# Older Adults’ Economic Security: Do Marital Histories Contribute to Cumulative (Dis)advantages?

**Authors:** Deborah Carr

PMC · DOI: 10.1093/geroni/igaf122.559 · Innovation in Aging · 2025-12-31

## TL;DR

Marital history significantly affects older adults' economic security, with married individuals faring better due to Social Security policies.

## Contribution

The study links Social Security rules to cumulative (dis)advantage by analyzing how different marital histories affect economic outcomes.

## Key findings

- Married older adults have higher Social Security and household income and lower poverty rates than unmarried individuals.
- Divorced women, regardless of marital duration, experience the worst economic outcomes.
- Never-married men are less financially secure than other men, highlighting gender disparities.

## Abstract

Social Security benefits rules privilege married persons and penalize divorced, prematurely widowed, and lifelong single older adults. Program rules may be an engine driving cumulative (dis)advantage, because marriage is increasingly an institution of economically privileged persons. Women are more likely than men to be divorced or prematurely widowed, increasing their vulnerability to late-life economic insecurity. We examine Social Security and household income, and poverty rates of older adults based on marital categories aligned with Social Security benefits rules: (re)married; divorced (after short vs. long marriage), widowed (before vs. after age 65), and never married. Data are from the Wisconsin Longitudinal Study, which tracked white high school graduates from ages 18 (1957) to 72 (2011). Our analytic sample includes 5,269 persons (2,498 men and 2,711 women).
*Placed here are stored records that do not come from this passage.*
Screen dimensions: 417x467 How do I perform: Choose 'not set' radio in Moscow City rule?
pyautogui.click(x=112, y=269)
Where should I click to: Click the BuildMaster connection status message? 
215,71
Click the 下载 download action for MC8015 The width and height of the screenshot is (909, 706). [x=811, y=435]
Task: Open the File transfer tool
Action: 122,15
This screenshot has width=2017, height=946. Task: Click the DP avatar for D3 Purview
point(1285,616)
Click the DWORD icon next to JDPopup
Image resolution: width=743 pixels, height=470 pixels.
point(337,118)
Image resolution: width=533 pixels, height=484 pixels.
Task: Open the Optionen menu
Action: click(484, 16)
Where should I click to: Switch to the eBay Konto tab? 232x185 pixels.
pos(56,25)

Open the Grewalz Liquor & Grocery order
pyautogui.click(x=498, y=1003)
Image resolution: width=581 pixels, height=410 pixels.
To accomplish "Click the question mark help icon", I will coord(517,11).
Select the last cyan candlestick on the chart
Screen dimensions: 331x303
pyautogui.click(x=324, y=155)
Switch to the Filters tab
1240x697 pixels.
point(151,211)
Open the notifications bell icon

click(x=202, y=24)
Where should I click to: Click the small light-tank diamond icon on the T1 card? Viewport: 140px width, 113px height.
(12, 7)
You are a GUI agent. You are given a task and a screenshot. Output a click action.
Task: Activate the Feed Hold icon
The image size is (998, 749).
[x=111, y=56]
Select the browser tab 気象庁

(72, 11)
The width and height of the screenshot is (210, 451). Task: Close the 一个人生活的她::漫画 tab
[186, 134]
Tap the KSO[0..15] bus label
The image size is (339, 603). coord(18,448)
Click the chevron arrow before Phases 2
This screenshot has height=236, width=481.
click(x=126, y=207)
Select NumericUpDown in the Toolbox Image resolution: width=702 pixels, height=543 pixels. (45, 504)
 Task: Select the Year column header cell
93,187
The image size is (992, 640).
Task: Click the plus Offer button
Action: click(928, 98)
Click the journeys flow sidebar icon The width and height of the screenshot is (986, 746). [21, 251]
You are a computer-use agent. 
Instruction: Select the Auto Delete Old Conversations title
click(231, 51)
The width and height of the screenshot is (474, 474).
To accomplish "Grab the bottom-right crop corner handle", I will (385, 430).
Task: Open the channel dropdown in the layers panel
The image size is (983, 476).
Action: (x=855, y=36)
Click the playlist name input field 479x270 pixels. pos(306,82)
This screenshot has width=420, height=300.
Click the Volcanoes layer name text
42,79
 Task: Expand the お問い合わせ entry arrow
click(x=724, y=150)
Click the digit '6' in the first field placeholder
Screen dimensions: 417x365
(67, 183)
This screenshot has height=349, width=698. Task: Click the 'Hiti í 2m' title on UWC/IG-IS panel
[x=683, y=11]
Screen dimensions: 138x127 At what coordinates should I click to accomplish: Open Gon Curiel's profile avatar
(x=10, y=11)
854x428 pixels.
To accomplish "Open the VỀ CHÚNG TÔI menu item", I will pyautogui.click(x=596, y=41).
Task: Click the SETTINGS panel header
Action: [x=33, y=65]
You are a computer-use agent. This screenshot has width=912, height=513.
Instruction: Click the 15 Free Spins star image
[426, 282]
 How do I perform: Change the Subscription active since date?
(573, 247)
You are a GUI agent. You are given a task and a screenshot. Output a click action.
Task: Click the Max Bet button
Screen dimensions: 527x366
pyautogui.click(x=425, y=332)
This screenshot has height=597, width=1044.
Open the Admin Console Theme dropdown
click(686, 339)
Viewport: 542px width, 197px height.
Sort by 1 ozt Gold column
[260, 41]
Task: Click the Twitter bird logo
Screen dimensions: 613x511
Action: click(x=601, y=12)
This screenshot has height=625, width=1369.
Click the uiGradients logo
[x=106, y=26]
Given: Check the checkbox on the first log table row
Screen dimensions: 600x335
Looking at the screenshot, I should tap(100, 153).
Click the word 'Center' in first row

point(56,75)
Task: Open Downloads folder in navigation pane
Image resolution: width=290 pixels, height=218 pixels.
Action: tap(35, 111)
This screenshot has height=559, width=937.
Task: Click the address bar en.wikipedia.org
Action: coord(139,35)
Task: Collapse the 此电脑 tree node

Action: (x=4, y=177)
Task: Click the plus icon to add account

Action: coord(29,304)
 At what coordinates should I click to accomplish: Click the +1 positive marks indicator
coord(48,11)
We used OLS and logistic regression to estimate Social Security income, household income, and poverty status at age 72, adjusted for covariates. Fully adjusted models show that married older adults have higher Social Security and household income and lower poverty rates than all unmarried categories. Divorced women, regardless of marital duration, fare worst on all outcomes. Prematurely widowed persons are worse off than those widowed at older ages. Never married men are less financially secure than all other men. Revisions to Social Security including caregiver credits for years in which a worker had no/low earnings could mitigate disparities in late-life economic security. Our results suggest that cumulative dis/advantage theories should more fully address the role of marital and family roles as engines driving late-life inequalities.